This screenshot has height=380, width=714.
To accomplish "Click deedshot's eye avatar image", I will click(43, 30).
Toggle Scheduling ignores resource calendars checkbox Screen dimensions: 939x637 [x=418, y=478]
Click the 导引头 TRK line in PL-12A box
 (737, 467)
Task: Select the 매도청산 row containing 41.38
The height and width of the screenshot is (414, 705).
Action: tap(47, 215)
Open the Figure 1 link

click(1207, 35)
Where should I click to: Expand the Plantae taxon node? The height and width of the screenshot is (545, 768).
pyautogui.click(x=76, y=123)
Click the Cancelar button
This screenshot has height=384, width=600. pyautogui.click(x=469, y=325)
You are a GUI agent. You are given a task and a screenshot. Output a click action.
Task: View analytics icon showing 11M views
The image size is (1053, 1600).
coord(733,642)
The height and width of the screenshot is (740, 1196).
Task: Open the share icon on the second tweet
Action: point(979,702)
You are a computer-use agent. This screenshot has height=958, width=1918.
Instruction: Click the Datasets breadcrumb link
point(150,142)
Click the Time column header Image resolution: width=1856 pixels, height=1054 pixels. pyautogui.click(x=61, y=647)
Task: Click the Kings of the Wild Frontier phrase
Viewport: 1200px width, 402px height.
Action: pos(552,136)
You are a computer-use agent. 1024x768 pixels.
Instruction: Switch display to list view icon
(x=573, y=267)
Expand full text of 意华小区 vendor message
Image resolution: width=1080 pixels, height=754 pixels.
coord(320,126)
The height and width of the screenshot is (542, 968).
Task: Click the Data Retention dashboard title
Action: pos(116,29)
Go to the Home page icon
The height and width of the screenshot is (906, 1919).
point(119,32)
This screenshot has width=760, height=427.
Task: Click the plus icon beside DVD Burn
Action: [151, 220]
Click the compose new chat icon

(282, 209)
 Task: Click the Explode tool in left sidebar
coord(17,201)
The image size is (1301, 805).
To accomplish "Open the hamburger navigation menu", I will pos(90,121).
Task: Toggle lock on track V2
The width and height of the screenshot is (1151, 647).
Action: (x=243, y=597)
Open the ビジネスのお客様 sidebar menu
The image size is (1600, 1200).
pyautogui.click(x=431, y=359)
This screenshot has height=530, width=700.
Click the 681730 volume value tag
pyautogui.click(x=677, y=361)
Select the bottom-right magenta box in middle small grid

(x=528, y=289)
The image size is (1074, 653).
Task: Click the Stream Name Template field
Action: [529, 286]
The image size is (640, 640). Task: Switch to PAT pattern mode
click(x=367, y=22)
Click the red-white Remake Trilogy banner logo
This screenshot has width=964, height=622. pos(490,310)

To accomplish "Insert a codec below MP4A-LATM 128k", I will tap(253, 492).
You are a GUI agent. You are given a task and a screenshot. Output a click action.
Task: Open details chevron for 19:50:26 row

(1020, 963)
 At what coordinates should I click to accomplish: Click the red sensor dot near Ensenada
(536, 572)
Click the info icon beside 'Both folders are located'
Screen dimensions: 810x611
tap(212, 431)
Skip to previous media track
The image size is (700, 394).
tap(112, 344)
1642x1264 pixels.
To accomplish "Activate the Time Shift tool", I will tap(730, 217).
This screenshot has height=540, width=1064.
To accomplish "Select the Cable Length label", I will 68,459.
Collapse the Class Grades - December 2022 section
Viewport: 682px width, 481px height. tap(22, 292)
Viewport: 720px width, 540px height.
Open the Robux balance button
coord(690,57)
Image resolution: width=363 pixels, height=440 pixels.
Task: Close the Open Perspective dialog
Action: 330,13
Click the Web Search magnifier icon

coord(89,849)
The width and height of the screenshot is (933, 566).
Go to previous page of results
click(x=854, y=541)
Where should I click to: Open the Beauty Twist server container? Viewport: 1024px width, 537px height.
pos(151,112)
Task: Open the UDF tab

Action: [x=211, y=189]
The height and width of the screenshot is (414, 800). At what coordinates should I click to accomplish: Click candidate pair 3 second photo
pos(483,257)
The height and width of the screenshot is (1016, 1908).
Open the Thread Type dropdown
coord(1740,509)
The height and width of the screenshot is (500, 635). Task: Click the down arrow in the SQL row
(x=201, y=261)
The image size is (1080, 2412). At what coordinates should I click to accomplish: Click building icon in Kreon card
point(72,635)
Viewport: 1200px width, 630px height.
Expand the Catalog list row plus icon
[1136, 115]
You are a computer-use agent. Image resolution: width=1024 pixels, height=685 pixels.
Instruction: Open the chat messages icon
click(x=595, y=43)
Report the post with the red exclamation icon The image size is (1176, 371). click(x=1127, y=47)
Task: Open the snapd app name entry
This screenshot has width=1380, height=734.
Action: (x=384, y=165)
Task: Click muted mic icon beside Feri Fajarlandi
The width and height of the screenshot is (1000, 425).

****

## Required work
Using the records above, copy each line that contains "track".

## Exercise output
Task: Toggle lock on track V2
Skip to previous media track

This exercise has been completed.